# Deluxe Autocycle project



## 1817cent (Jan 3, 2020)

An updated photo of my project i have been working on for a few months:  I now have the correct rims, guard, porkchop hub and shorty lever (repop) on the bike.  

The fenders and bomb are next and those are in the mail.  I also have the deluxe rear reflector.  Many thanks to all the cabers who have supplied parts.

All in all an enjoyable project...


----------



## 1817cent (Jan 10, 2020)

An update.  Front primed fender and bomb installed.  Brake and speedo cable added.


----------



## Hammerhead (Jan 11, 2020)

Nice looking project. Good progress so far.
Hammerhead


----------



## 1817cent (Jan 11, 2020)

As of this morning.


----------



## mr.cycleplane (Jan 11, 2020)

Absolutely incredible! The dream bike of every prewar Schwinn nut! Nice job Jay!


----------



## Schwinn lover (Jan 18, 2020)

Very beautiful bike!
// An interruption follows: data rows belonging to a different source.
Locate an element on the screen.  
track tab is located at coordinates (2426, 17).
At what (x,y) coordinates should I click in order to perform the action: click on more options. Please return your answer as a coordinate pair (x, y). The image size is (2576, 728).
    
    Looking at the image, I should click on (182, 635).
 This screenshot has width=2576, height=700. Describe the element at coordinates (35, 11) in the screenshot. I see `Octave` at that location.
Have you seen the one on e-bay asking 13,500.00 ?


----------



## BFGforme (Jan 19, 2020)

Or the one on here for$9000


----------



## Schwinn lover (Jan 19, 2020)

Yeah that was his other one "Twin Flex"


----------



## BFGforme (Jan 19, 2020)

No, it's another ranger..


----------



## mr.cycleplane (Jan 21, 2020)

This ladies and gentlemen is what is known as a diamond in the rough....just stay tuned to this on-going project!


----------



## markivpedalpusher (Jan 21, 2020)

Looking great !!


----------



## 1817cent (Jan 22, 2020)

I took it out the other day for a short ride.  Unfortunately the crossbar housing interferes with pedaling, so not the most comfortable ride.

Once the weather improves, i will finish the painting touchup work.  This bike is my first build and has been very enjoyable.  Thanks again to all the Cabers who made the parts available.


----------